35º ~ high, soft brushes of clouds, the sun still sparkling through, changing moment to moment
Today I'm posting about two drafts, although one was begun earlier this week.
Let's start with the apocalypse. I stopped watching most news broadcasts this past summer around day 27 of the BP oil spill. For some reason, I can read about horrible things in the paper and listen to accounts of disasters on NPR, but watching video news just sends me into a tailspin. Recently, I decided I should probably try to watch the news again as I was feeling a bit out of touch, even with reading the paper, the online headlines, and listening to NPR. My reward? The report last night on the federal governments' new emergency plans for nuclear attacks. The answer: shelter in place saves more lives than trying to evacuate.
While the reporters went above and beyond to assure us all that there was no imminent threat and that this was just the result of a government study, I couldn't help but have flashbacks to my childhood in the 80's. In particular, I found the movie, The Day After, playing itself out in my head. I was 12 when it aired on TV for the first time, and it put the fear of nuclear war in me, a fear that has never really left. In part, the movie made such an impact because the setting is Kansas City and a small town/farming community in Missouri, and wouldn't you know it, I knew that Kansas City wasn't all that far from where I lived, and that small town in Missouri sure looked a lot like my small town in Iowa. The characters in the movie were recognizable to me in ways that characters in most movies at the time weren't.

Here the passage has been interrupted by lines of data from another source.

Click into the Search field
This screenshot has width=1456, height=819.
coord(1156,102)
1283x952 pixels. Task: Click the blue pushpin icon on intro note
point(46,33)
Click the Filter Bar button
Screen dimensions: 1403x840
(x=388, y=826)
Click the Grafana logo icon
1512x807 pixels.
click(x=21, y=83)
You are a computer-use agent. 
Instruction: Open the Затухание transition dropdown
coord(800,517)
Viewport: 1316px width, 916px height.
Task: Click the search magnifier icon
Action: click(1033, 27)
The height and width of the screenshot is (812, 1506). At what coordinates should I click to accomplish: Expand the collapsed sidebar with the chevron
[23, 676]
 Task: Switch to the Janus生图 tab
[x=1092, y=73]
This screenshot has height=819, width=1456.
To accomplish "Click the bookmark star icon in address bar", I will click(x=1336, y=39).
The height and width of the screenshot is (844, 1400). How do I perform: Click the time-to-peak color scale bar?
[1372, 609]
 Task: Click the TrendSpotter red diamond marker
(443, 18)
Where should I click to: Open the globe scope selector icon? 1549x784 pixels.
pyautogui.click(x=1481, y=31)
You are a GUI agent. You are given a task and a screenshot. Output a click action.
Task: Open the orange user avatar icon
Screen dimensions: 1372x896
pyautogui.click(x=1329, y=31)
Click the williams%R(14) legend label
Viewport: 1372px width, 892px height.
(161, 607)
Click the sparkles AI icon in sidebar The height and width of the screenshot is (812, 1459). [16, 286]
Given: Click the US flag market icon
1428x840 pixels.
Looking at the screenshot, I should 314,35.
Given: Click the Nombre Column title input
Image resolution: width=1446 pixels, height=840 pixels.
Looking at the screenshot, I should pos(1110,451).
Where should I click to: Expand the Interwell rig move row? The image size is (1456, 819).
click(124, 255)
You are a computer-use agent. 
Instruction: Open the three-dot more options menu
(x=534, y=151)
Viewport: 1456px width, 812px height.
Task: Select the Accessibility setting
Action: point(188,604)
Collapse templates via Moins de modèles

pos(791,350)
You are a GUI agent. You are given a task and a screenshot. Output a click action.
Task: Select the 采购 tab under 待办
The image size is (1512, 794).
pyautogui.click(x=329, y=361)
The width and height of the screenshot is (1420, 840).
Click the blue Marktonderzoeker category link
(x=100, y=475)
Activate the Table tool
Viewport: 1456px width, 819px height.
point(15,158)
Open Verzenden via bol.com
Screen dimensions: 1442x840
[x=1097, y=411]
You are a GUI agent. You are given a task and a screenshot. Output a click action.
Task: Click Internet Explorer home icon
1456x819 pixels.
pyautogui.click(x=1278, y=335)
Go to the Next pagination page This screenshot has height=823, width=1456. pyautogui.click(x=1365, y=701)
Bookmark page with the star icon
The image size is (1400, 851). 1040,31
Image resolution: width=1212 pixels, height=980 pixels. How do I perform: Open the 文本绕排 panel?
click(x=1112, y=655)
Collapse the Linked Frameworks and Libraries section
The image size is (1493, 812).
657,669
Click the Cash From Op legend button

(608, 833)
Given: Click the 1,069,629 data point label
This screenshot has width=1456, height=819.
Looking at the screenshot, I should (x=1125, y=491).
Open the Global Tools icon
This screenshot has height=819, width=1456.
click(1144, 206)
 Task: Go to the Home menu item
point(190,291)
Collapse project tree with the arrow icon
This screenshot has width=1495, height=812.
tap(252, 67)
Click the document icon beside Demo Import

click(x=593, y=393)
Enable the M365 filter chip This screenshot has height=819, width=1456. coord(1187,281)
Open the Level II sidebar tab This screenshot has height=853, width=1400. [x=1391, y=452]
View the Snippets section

Schools had stopped having nuclear war drills by this time, although my parents recounted their experiences of crawling under their desks and covering their eyes, but my school was one of the oldest in town, and it still had a fallout shelter in the basement, a place we were allowed to visit on one or two occasions, although I can't remember why. I do remember the large yellow and black pie sign either on the door or in the room somewhere. Chilling to a child with an imagination as large and threat-prone as mine.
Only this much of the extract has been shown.